[Stored data entries]
- - -

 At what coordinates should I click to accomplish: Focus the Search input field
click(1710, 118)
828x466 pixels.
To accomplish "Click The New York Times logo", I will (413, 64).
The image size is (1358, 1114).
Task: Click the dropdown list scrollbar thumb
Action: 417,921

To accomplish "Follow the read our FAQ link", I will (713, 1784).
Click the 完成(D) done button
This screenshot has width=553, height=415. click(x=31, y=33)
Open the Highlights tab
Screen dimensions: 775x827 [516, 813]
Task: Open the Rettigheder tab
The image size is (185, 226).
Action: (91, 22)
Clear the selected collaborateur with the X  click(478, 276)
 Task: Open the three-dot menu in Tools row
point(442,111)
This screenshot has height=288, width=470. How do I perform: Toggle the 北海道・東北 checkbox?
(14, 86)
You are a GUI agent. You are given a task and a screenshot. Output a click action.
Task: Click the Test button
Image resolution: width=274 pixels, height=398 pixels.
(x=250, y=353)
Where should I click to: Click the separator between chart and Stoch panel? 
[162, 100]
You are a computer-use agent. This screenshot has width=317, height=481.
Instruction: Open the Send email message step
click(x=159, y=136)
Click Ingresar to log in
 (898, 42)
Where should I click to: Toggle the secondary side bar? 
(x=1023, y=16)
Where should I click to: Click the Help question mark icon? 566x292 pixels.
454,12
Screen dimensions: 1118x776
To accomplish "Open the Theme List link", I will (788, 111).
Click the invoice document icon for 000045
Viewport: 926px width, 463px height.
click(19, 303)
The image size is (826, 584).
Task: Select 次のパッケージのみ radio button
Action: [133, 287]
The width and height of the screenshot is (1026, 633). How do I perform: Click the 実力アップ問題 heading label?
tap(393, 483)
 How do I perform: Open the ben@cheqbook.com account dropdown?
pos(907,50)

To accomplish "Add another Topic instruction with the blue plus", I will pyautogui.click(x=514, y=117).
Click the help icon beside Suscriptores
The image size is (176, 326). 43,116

- - -

• **What you need to do**
Using the exact wording, transcribe all the records above.

• **Your solution**
 At what coordinates should I click to accomplish: Focus the Search input field
click(1710, 118)
828x466 pixels.
To accomplish "Click The New York Times logo", I will (413, 64).
The image size is (1358, 1114).
Task: Click the dropdown list scrollbar thumb
Action: 417,921

To accomplish "Follow the read our FAQ link", I will (713, 1784).
Click the 完成(D) done button
This screenshot has width=553, height=415. click(x=31, y=33)
Open the Highlights tab
Screen dimensions: 775x827 [516, 813]
Task: Open the Rettigheder tab
The image size is (185, 226).
Action: (91, 22)
Clear the selected collaborateur with the X  click(478, 276)
 Task: Open the three-dot menu in Tools row
point(442,111)
This screenshot has height=288, width=470. How do I perform: Toggle the 北海道・東北 checkbox?
(14, 86)
You are a GUI agent. You are given a task and a screenshot. Output a click action.
Task: Click the Test button
Image resolution: width=274 pixels, height=398 pixels.
(x=250, y=353)
Where should I click to: Click the separator between chart and Stoch panel? 
[162, 100]
You are a computer-use agent. This screenshot has width=317, height=481.
Instruction: Open the Send email message step
click(x=159, y=136)
Click Ingresar to log in
 (898, 42)
Where should I click to: Toggle the secondary side bar? 
(x=1023, y=16)
Where should I click to: Click the Help question mark icon? 566x292 pixels.
454,12
Screen dimensions: 1118x776
To accomplish "Open the Theme List link", I will (788, 111).
Click the invoice document icon for 000045
Viewport: 926px width, 463px height.
click(19, 303)
The image size is (826, 584).
Task: Select 次のパッケージのみ radio button
Action: [133, 287]
The width and height of the screenshot is (1026, 633). How do I perform: Click the 実力アップ問題 heading label?
tap(393, 483)
 How do I perform: Open the ben@cheqbook.com account dropdown?
pos(907,50)

To accomplish "Add another Topic instruction with the blue plus", I will pyautogui.click(x=514, y=117).
Click the help icon beside Suscriptores
The image size is (176, 326). 43,116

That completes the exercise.